Configuration
This page documents the configuration schema consumed by SkyulfPipeline and FeatureEngineer.
Pipeline config
SkyulfPipeline expects:
{
"preprocessing": [ ... ],
"modeling": { ... }
}
Preprocessing config
The preprocessing list is executed in order.
Each step is:
{
"name": "step_name",
"transformer": "TransformerType",
"params": { ... }
}
TransformerType is a string key resolved via the NodeRegistry.

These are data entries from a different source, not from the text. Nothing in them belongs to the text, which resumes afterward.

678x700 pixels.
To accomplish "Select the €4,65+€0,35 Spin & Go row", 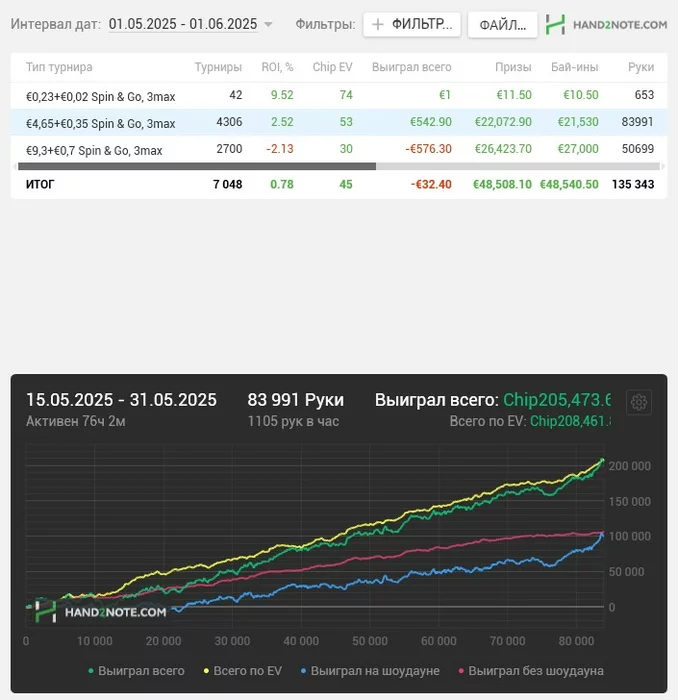I will click(339, 122).
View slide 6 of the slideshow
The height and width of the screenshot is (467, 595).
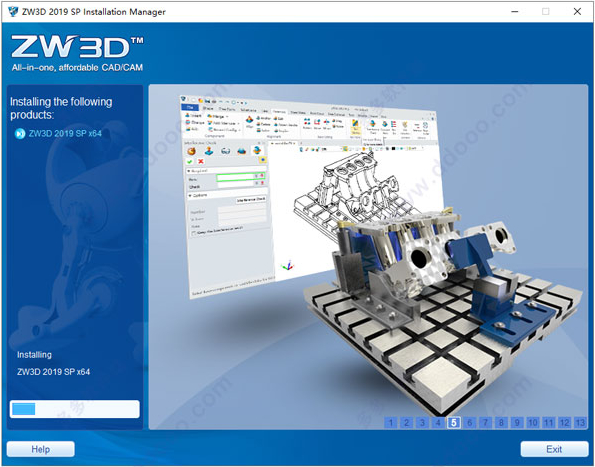point(470,423)
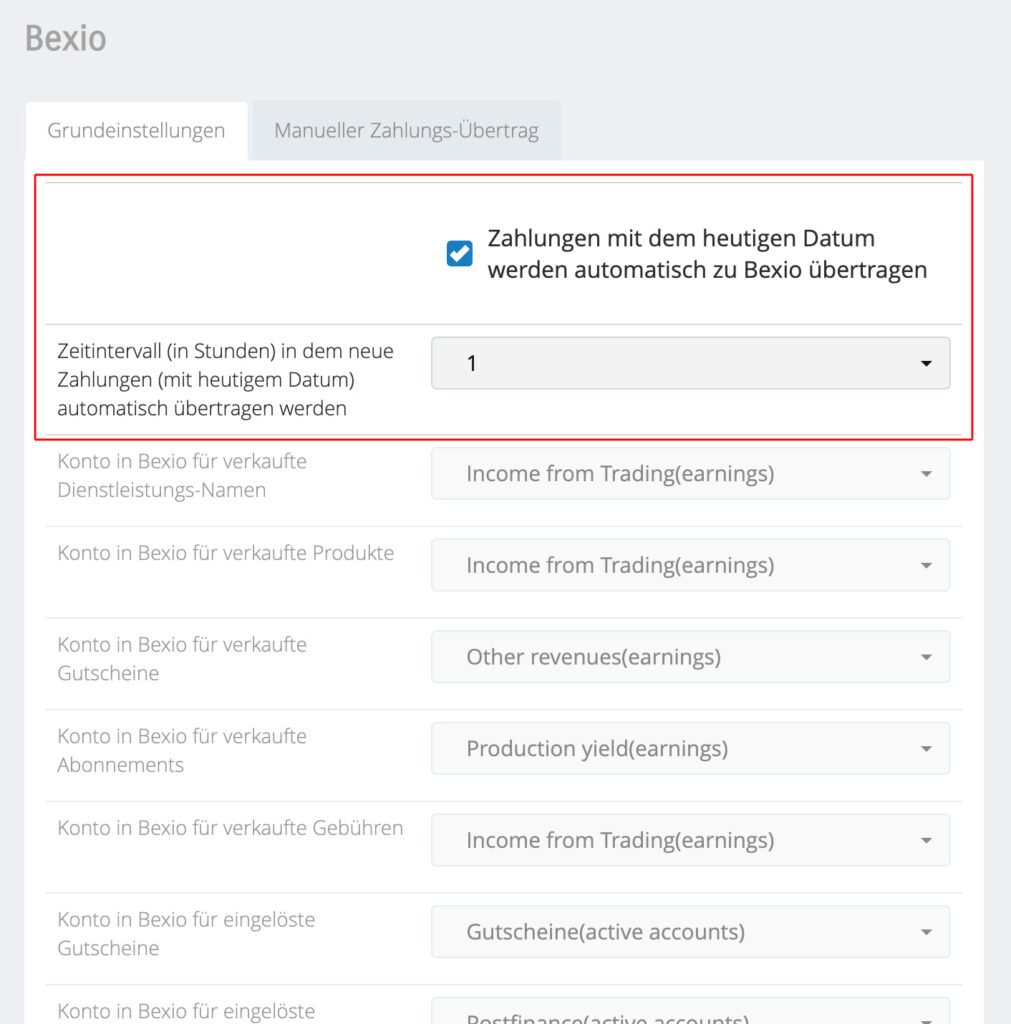The image size is (1011, 1024).
Task: Open the 'Other revenues(earnings)' dropdown
Action: pyautogui.click(x=690, y=657)
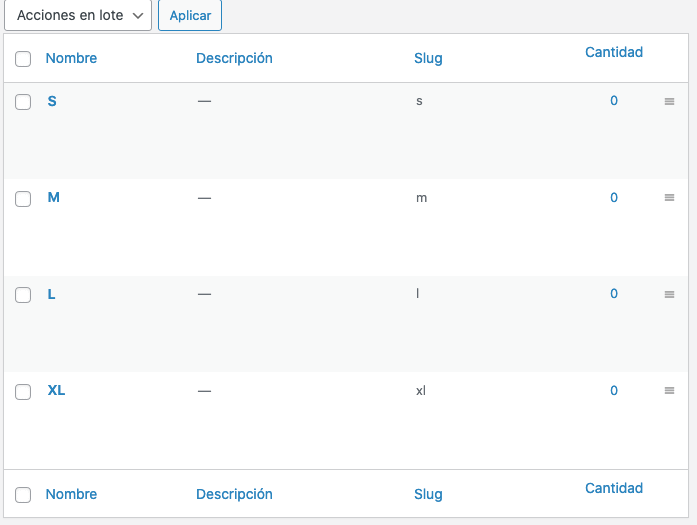This screenshot has width=697, height=525.
Task: Click drag handle icon for M row
Action: [669, 198]
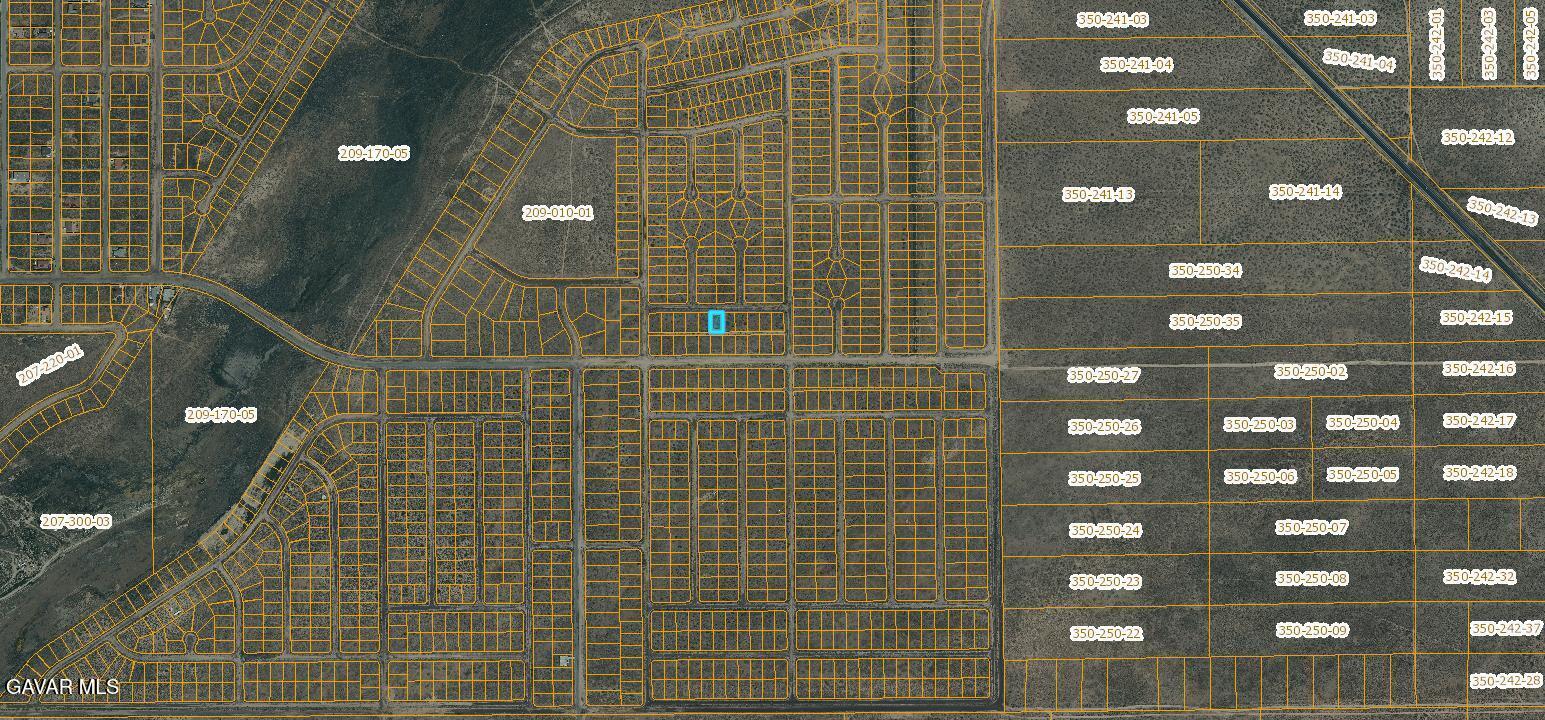
Task: Select parcel label 207-220-01
Action: point(50,365)
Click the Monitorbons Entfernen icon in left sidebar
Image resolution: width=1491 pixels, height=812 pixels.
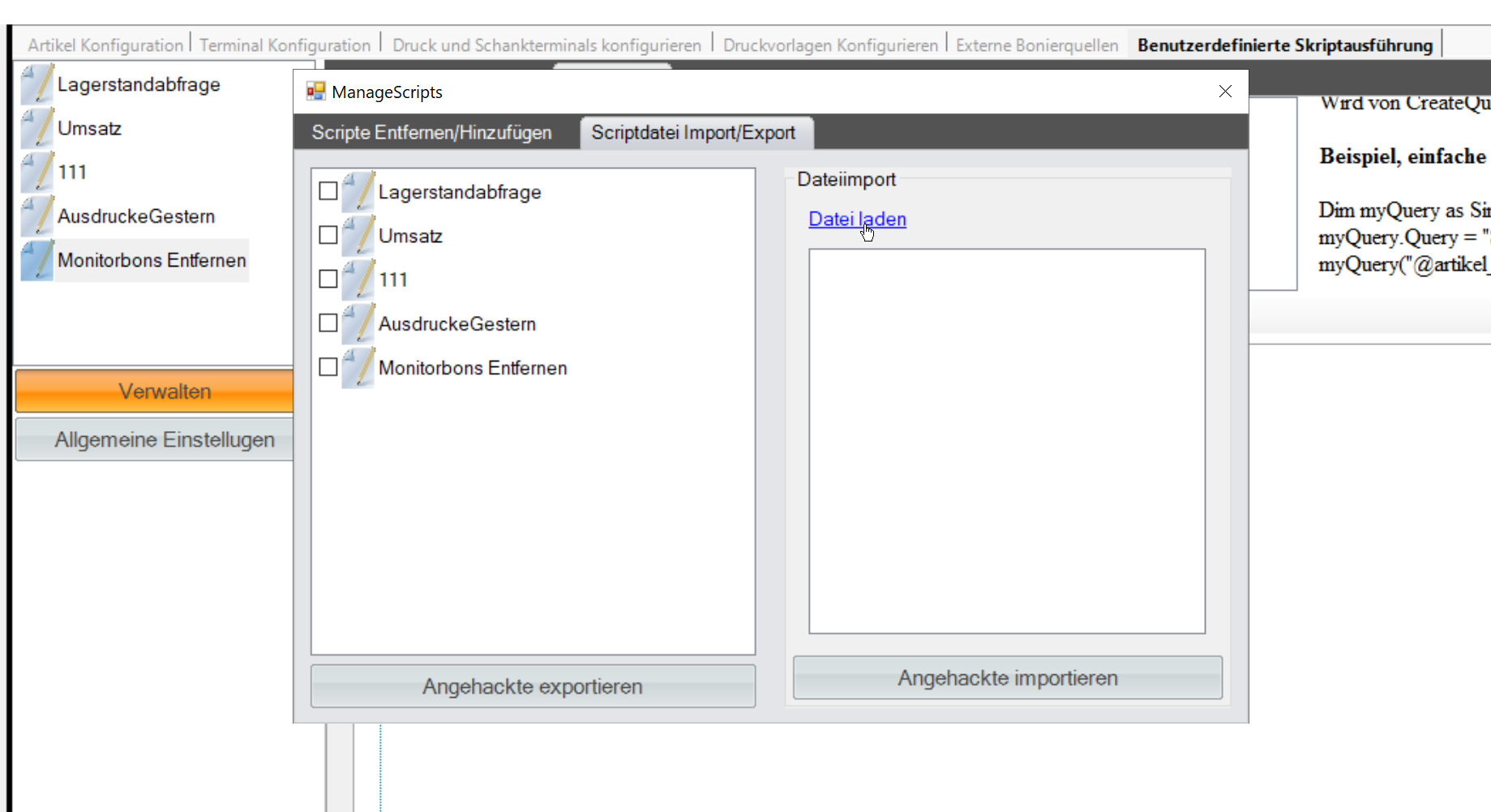pos(37,260)
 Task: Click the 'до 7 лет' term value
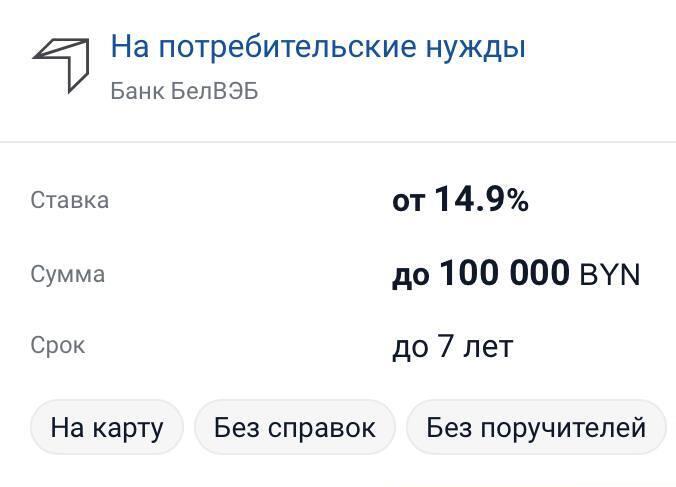coord(452,347)
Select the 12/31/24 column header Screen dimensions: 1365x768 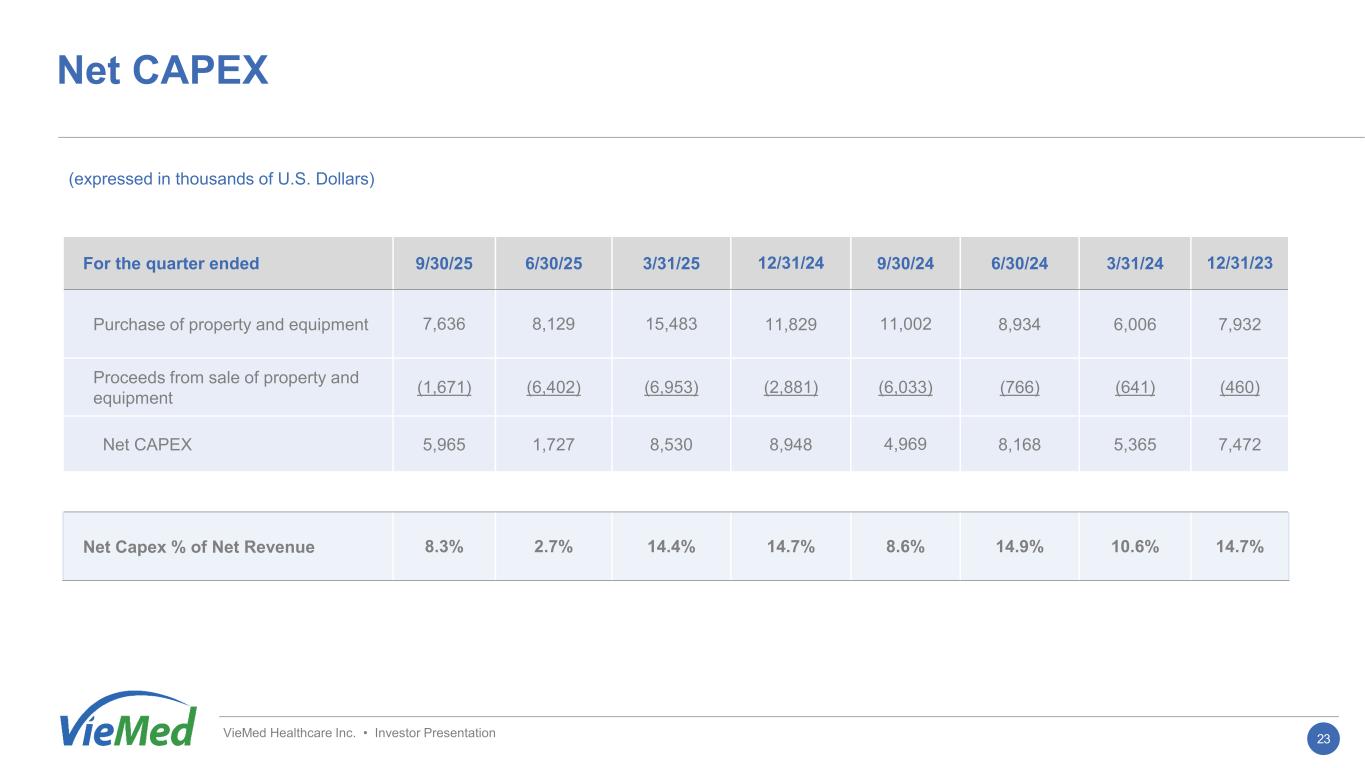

For the full list and per-node parameters, see:
- Reference → Preprocessing Nodes
- Reference → API → Preprocessing → pipeline
Minimal examples
# Split to avoid leakage
{"name": "split", "transformer": "TrainTestSplitter", "params": {"test_size": 0.2, "random_state": 42, "target_column": "target"}}
# Impute missing numeric values
{"name": "impute", "transformer": "SimpleImputer", "params": {"strategy": "mean", "columns": ["age"]}}
# Encode categoricals
{"name": "encode", "transformer": "OneHotEncoder", "params": {"columns": ["city"], "drop_original": True, "handle_unknown": "ignore"}}
# Scale numeric columns
{"name": "scale", "transformer": "StandardScaler", "params": {"auto_detect": True}}
Modeling config
SkyulfPipeline supports the following model types via the NodeRegistry.
Classification (9 models)
| Key | Algorithm |
|---|---|
logistic_regression |
Logistic Regression |
random_forest_classifier |
Random Forest Classifier |
svc |
Support Vector Classifier |
k_neighbors_classifier |
K-Nearest Neighbors Classifier |
decision_tree_classifier |
Decision Tree Classifier |
gradient_boosting_classifier |
Gradient Boosting Classifier |
adaboost_classifier |
AdaBoost Classifier |
xgboost_classifier |
XGBoost Classifier (requires skyulf-core[modeling-xgboost]) |
gaussian_nb |
Gaussian Naive Bayes |
Regression (11 models)
| Key | Algorithm |
|---|---|
linear_regression |
Linear Regression |
ridge_regression |
Ridge Regression |
lasso_regression |
Lasso Regression |
elasticnet_regression |
ElasticNet Regression |
random_forest_regressor |
Random Forest Regressor |
svr |
Support Vector Regressor |
k_neighbors_regressor |
K-Nearest Neighbors Regressor |
decision_tree_regressor |
Decision Tree Regressor |
gradient_boosting_regressor |
Gradient Boosting Regressor |
adaboost_regressor |
AdaBoost Regressor |
xgboost_regressor |
XGBoost Regressor (requires skyulf-core[modeling-xgboost]) |
Meta
| Key | Purpose |
|---|---|
hyperparameter_tuner |
Wraps any model above with grid, random, Optuna, or halving search |
Example:
{
"type": "random_forest_classifier",
"node_id": "model_node",
"params": {
"n_estimators": 200,
"max_depth": 10
}
}
Tuner example:
{
"type": "hyperparameter_tuner",
"base_model": {"type": "logistic_regression"},
"strategy": "optuna",
"search_space": {"C": [0.1, 1.0, 10.0]},
"n_trials": 25,
"metric": "accuracy"
}
See "Modeling Nodes" in Reference for details.